Cells and Organisms
Weather and Climate
Ecosystems and Interactions
The Wonderful World of Water
100

This tiny, microscopic structure is known as the basic building block of all living things.

What is a cell?

100

This fundamental water cycle process happens when liquid water absorbs thermal energy and turns into water vapor.

What is evaporation?

100

These organisms, such as plants and phytoplankton, form the base of the food web by making their own food via photosynthesis.

What are producers?

100

This process occurs when invisible water vapor cools down high in the atmosphere and turns back into liquid water droplets, forming clouds.

What is condensation?

200

Found only in plant cells, this green organelle captures sunlight to make food through photosynthesis.

What is a chloroplast?

200

This global driving force, caused by the unequal heating of Earth's surface by the sun, moves air from high to low pressure areas.

What is wind?

200

This overlapping, complex diagram shows all the interconnected feeding relationships and paths of energy transfer within an entire ecosystem.

What is a food web?

200

Driven entirely by gravity, this is the downhill movement of liquid water across Earth's surface after the ground can no longer absorb it.

What is surface runoff?

300

This organelle acts as the "brain" or control center of the cell, housing the organism's genetic material (DNA).

What is the nucleus?

300

This layer of gases surrounds Earth, trapping heat and protecting life from harmful solar radiation.

What is the atmosphere?

300

Organisms like fungi and bacteria play this crucial role by breaking down dead organic material and recycling nutrients back into the soil.

What are decomposers?

300

This is the specific process where plants absorb water through their roots and release it as water vapor into the air through tiny pores in their leaves.

What is transpiration?

§ Dataset entries
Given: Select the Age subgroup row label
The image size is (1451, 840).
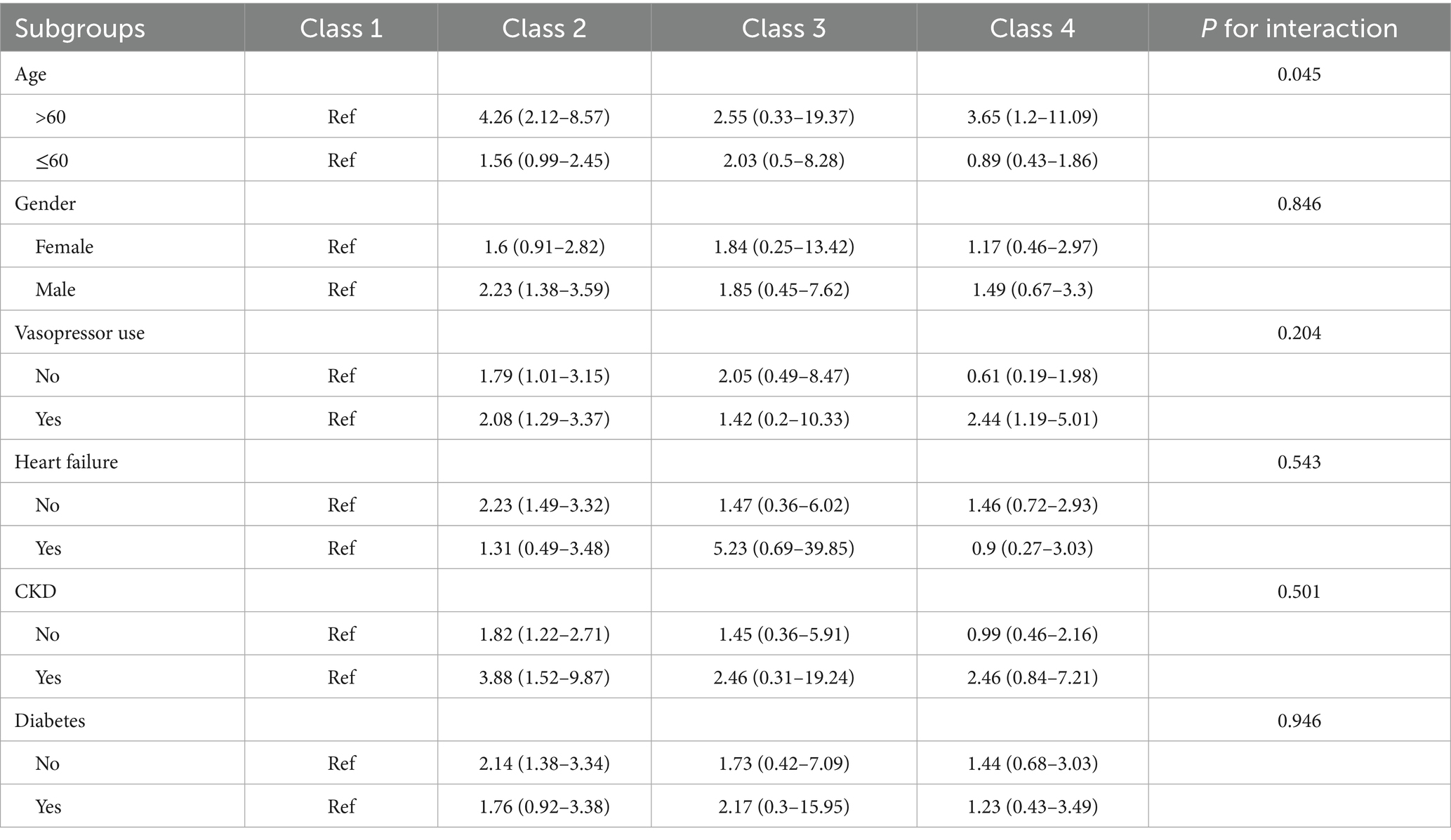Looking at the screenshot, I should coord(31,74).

---

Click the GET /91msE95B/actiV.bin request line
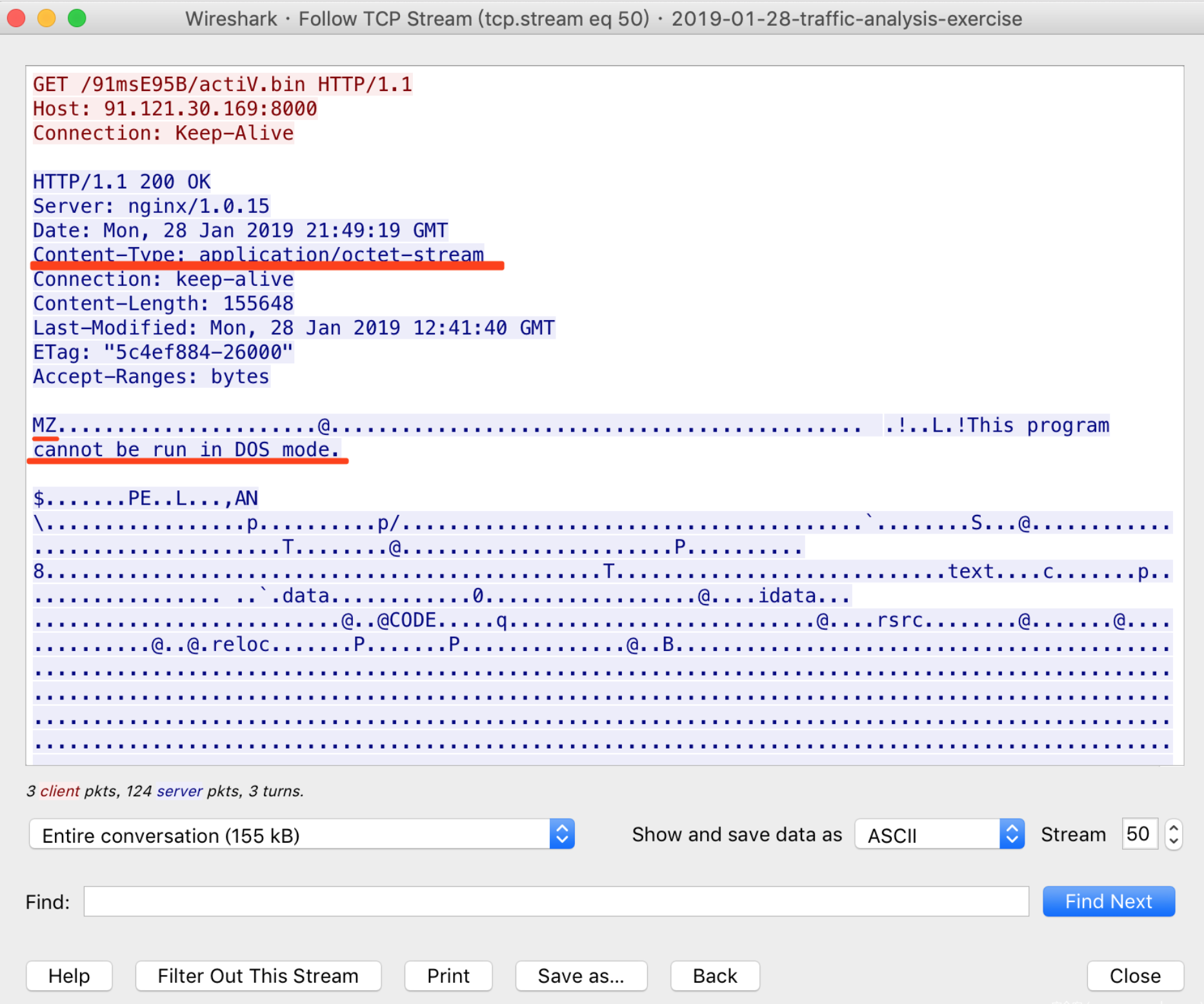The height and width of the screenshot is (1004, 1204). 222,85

§ Actions to take
1. In the science quiz text, which organelle is described as the control center of the cell that houses the organism's DNA?
2. Output the part of the science quiz text that begins at the words "This overlapping, complex" and stops after the words "longer absorb it.".
3. Pick up the science quiz text after its last line and continue it.

§ Your responses
1. The nucleus.

2.
This overlapping, complex diagram shows all the interconnected feeding relationships and paths of energy transfer within an entire ecosystem.

What is a food web?

200

Driven entirely by gravity, this is the downhill movement of liquid water across Earth's surface after the ground can no longer absorb it.

3.
400

This level of biological organization is formed when a group of similar cells work together to perform a specific function.

What is a tissue?

400

While weather changes day to day, this term describes the long-term regional patterns of temperature and precipitation over decades.

What is climate?

400

This term describes any non-living physical or chemical component of an ecosystem, such as sunlight, temperature, water, or soil.

What is an abiotic factor?

400

These two powerful natural forces drive the entire global water cycle by moving water up into the atmosphere and pulling it back down to Earth.

What are solar energy (the Sun) and gravity?

500

Unlike single-celled amoebas, organisms like humans and trees are classified as this because they are made of many specialized cells.

What is a multicellular organism?

500

Caused by Earth's rotation, this effect deflects moving air and ocean currents to the right in the Northern Hemisphere.

What is the Coriolis effect?

500

This ecological term refers to the maximum population size of a species that a specific environment can sustainably support based on available resources.

What is carrying capacity?

500

This is the term for water that seeps deep into the soil and is stored in the spaces and pores between underground rocks and sediment.

What is groundwater (or an aquifer)?